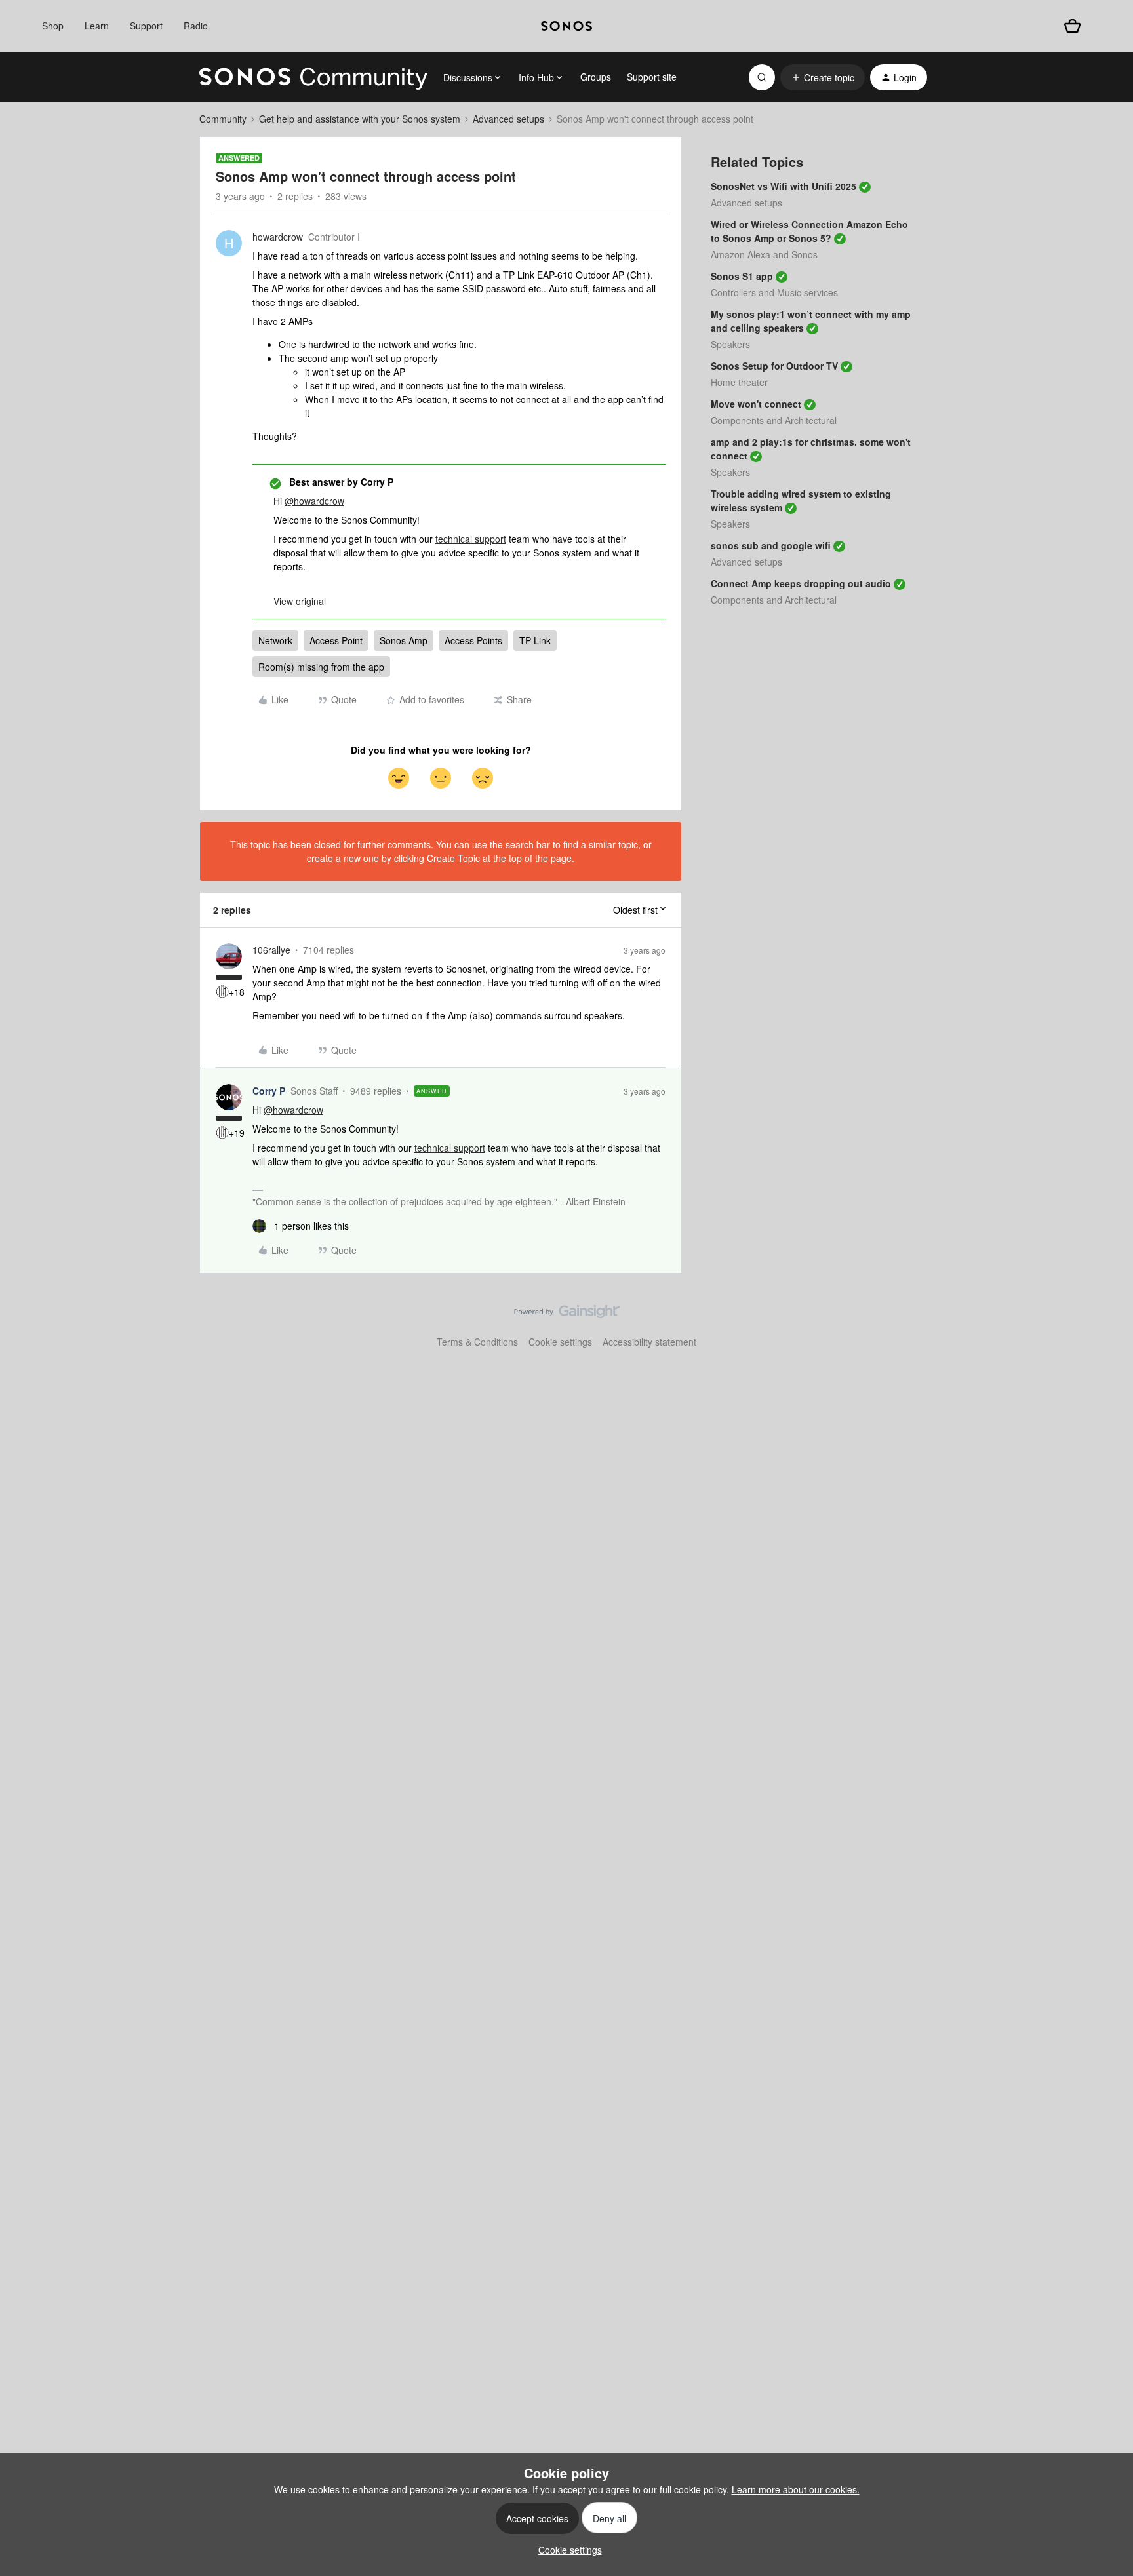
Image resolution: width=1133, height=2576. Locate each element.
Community (223, 118)
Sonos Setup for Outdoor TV (774, 365)
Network (275, 640)
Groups (595, 76)
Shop (53, 25)
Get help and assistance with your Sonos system (359, 118)
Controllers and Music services (774, 292)
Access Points (473, 640)
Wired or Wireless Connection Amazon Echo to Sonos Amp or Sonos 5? (809, 231)
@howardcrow (314, 500)
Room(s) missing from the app (321, 666)
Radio (196, 25)
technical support (470, 538)
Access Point (336, 640)
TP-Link (535, 640)
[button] (822, 77)
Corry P (268, 1090)
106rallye (271, 949)
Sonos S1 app (742, 276)
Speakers (730, 344)
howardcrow (277, 236)
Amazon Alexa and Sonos (764, 254)
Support (146, 25)
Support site (652, 76)
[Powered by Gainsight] (567, 1315)
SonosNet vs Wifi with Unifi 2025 (783, 186)
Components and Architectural (774, 420)
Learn (97, 25)
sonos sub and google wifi (771, 545)
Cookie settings (560, 1341)
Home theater (739, 382)
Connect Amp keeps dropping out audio (801, 583)
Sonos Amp (403, 640)
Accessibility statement (649, 1341)
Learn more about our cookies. (796, 2489)
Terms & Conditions (477, 1341)
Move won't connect (756, 403)
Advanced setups (508, 118)
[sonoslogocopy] (566, 26)
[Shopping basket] (1072, 26)
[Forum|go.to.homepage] (313, 77)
....................
(Goal of the exercise) Every line of the listing that includes "Amazon" must be shown.

(Exercise solution)
Wired or Wireless Connection Amazon Echo to Sonos Amp or Sonos 5? (809, 231)
Amazon Alexa and Sonos (764, 254)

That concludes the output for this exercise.